**What is asked:**
Rewrite the lines of the data from the line with "How do I perform: Click the letter h" up to and including the line with "click(x=46, y=213)" as a numbered list, omitting blank lines.

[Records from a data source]
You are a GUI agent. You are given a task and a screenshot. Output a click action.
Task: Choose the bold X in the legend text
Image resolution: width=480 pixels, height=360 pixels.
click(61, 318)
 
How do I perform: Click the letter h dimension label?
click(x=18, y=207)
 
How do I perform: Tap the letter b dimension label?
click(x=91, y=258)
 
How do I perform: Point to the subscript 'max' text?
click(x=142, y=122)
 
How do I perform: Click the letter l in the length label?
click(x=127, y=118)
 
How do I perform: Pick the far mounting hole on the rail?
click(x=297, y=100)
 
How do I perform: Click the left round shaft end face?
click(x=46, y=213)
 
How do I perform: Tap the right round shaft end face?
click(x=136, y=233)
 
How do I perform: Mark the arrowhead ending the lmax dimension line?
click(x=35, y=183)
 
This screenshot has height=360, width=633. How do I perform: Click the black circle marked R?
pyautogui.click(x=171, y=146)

**Result for this exercise:**
1. How do I perform: Click the letter h dimension label?
2. click(x=18, y=207)
3. How do I perform: Tap the letter b dimension label?
4. click(x=91, y=258)
5. How do I perform: Point to the subscript 'max' text?
6. click(x=142, y=122)
7. How do I perform: Click the letter l in the length label?
8. click(x=127, y=118)
9. How do I perform: Pick the far mounting hole on the rail?
10. click(x=297, y=100)
11. How do I perform: Click the left round shaft end face?
12. click(x=46, y=213)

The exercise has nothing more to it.